Se ce ne fosse stato bisogno, ci pensava la preside a mettere tutti in riga. Era una donna di settant’anni, costretta suo malgrado a restare ancora in servizio, per problemi di graduatorie, dura e arcigna, che mi ricordava tanto la direttrice Gertrude del Giornalino di Gian Burrasca. Quando suonava la campanella di fine lezioni, noi docenti dovevamo accompagnare all’uscita le classi, facendole scendere dai piani, i ragazzi in fila per due e noi davanti a guidare la fila. Lei si metteva in fondo alle scale a controllare e più di una volta mi fece rapporto per la mia gonna sopra il ginocchio, francamente niente a che vedere con la minigonna, allora icona dell’emancipazione femminile, che con qualche anno di ritardo, partendo dalla rivoluzione culturale sessantottina, maturata nelle grandi città, stava arrivando anche in provincia. Mi ero sinceramente affezionata a quei ragazzi, specie a quelli di prima, poco più che bambini, tanto che quando, l’anno successivo, mi sarebbe stata offerta una cattedra al Liceo Scientifico della città, fui tentata di rifiutarla, per portare a termine con loro il ciclo di studi delle Medie. Fu un padre, ad udienza, a cui avevo confessato il mio rammarico, che mi disse.” Non ci pensi proprio! La sua cattedra rimane, i ragazzi passano!”

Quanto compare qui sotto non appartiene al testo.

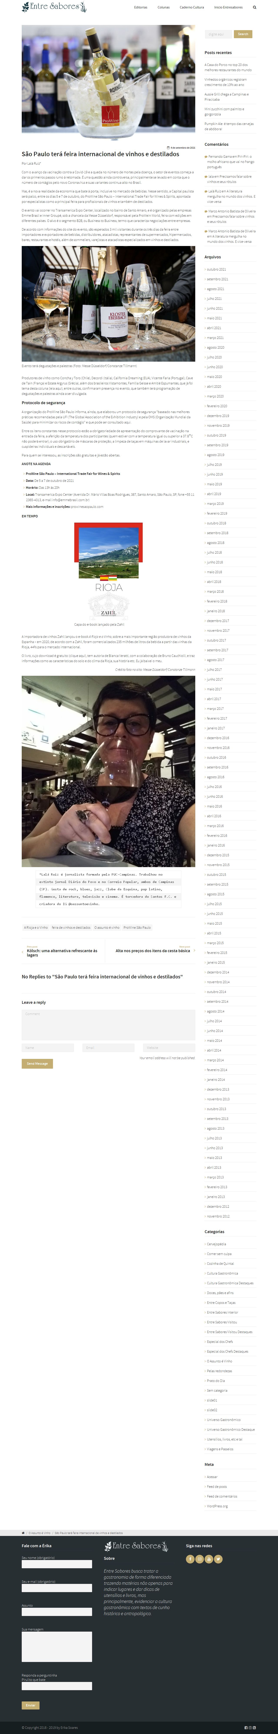Click the Comment text area under Leave a reply
This screenshot has height=1734, width=278.
pyautogui.click(x=108, y=1025)

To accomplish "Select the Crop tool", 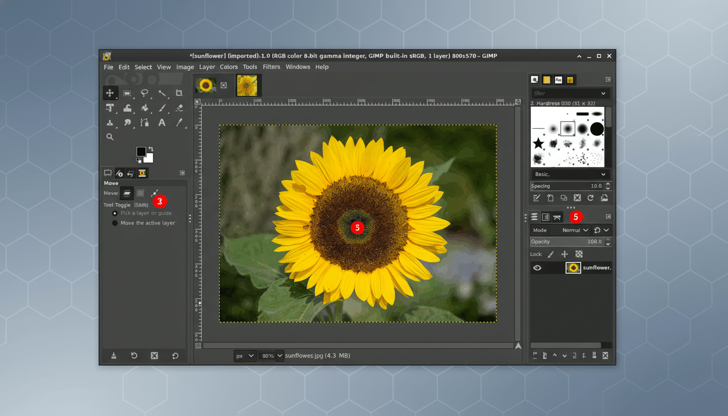I will [179, 93].
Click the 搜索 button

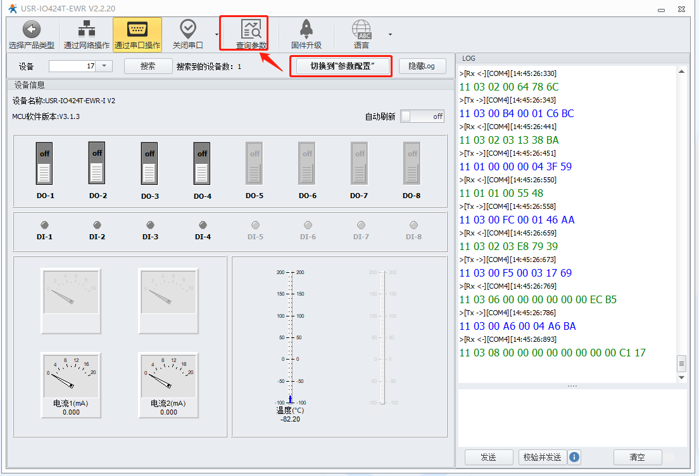148,66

Profetico. Due anni più tardi mi sarei ritrovata in classe, alle Superiori, proprio due di quei ragazzi, che oggi sono medici affermati, alle soglie della pensione. Ma tornando alla mia disavventura…sanitaria, al tempo una appendicectomia comportava comunque un ricovero di almeno una settimana, con tanto di digiuni postoperatori, di progressive e oculate discese dal letto ecc. ecc., senza contare la convalescenza… Il terzo giorno di ricovero avevo appena tentato i primi passi e bevuto il primo brodino, quando nell’ora delle visite vedo far capolino all’ingresso della camera un timido musetto, poi due; poi in fila indiana entrano cinque ragazzini con un mazzo di garofani rosa. Sono cinque dei miei monelli di prima venuti a verificare il mio stato di salute.

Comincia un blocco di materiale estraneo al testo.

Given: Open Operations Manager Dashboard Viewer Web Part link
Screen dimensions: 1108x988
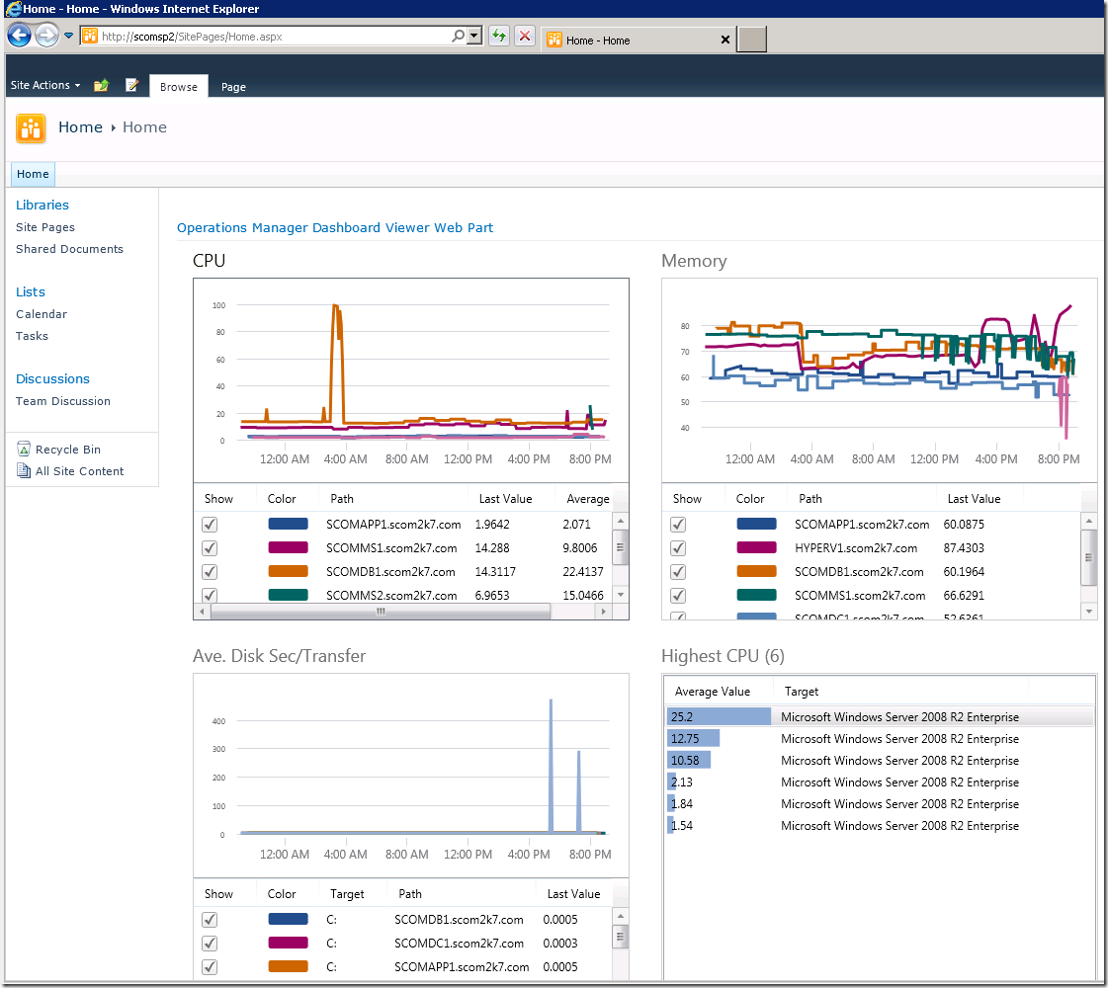Looking at the screenshot, I should click(x=335, y=227).
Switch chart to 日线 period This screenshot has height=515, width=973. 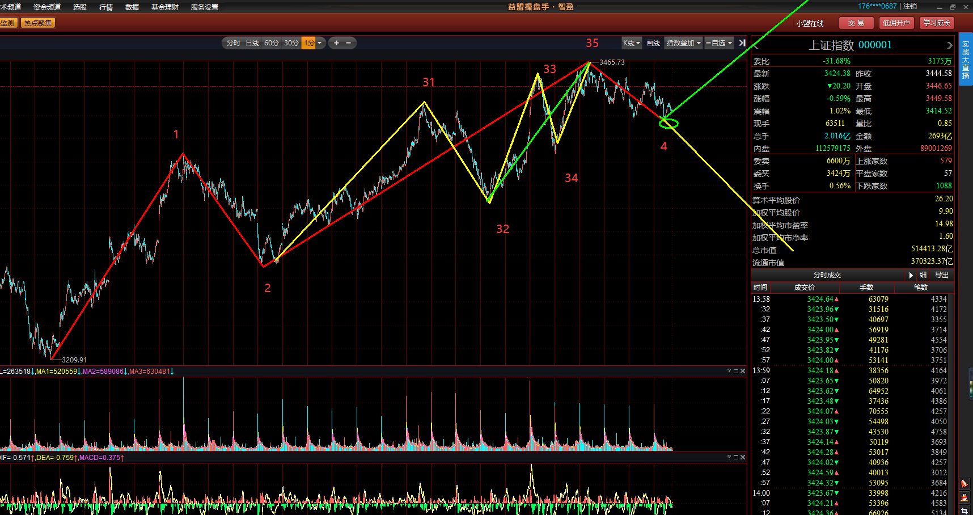252,43
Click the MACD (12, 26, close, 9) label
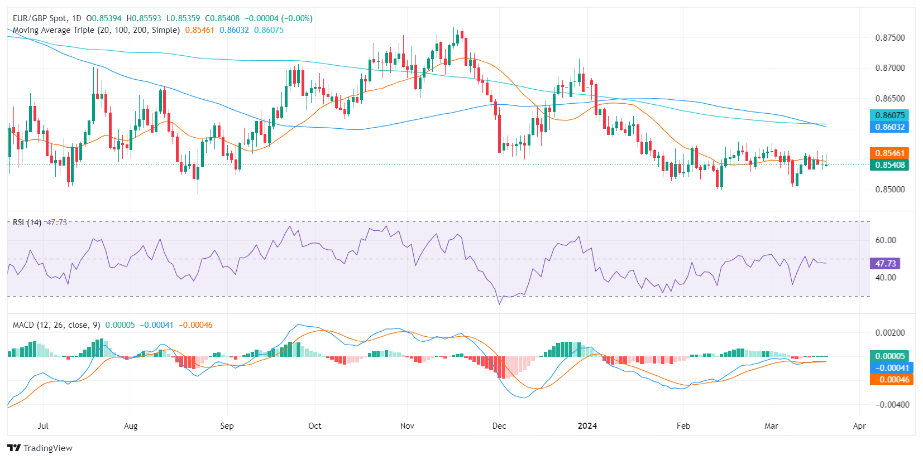 pos(56,325)
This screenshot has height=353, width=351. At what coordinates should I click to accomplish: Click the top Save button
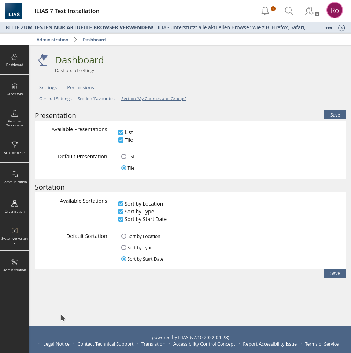coord(335,115)
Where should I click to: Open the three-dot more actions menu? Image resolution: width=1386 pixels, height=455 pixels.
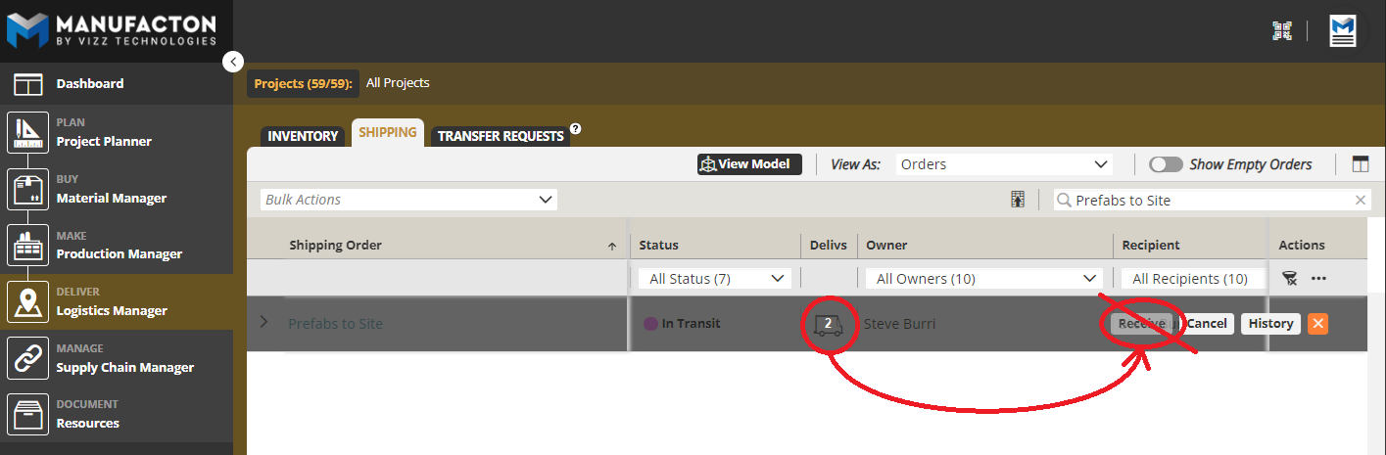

Commoventi certo, non però come le rivelazioni a seguire. I cinque, mai venuti prima in città, avevano chiesto al garzone di un lattoniere di Castello, che per l’appunto doveva venire a Piacenza per commissioni, un passaggio sul suo furgone. Questi li aveva caricati tutti e cinque, scaricati davanti alla clinica, chiedendo per loro informazioni su dove trovarmi, poi aveva fissato l’orario per tornare a riprenderli e li aveva lasciati alla loro avventura. Davanti alla clinica c’era il fiorista, dove i ragazzini avevano comprato i fiori, per omaggiarmi. “Volevamo prenderle delle rose, ma erano troppo care. Così abbiamo scelto i garofani”.
Li avrei baciati tutti, se non fosse stato che ero la loro insegnante. E non riuscivo ancora a scendere dal letto con facilità.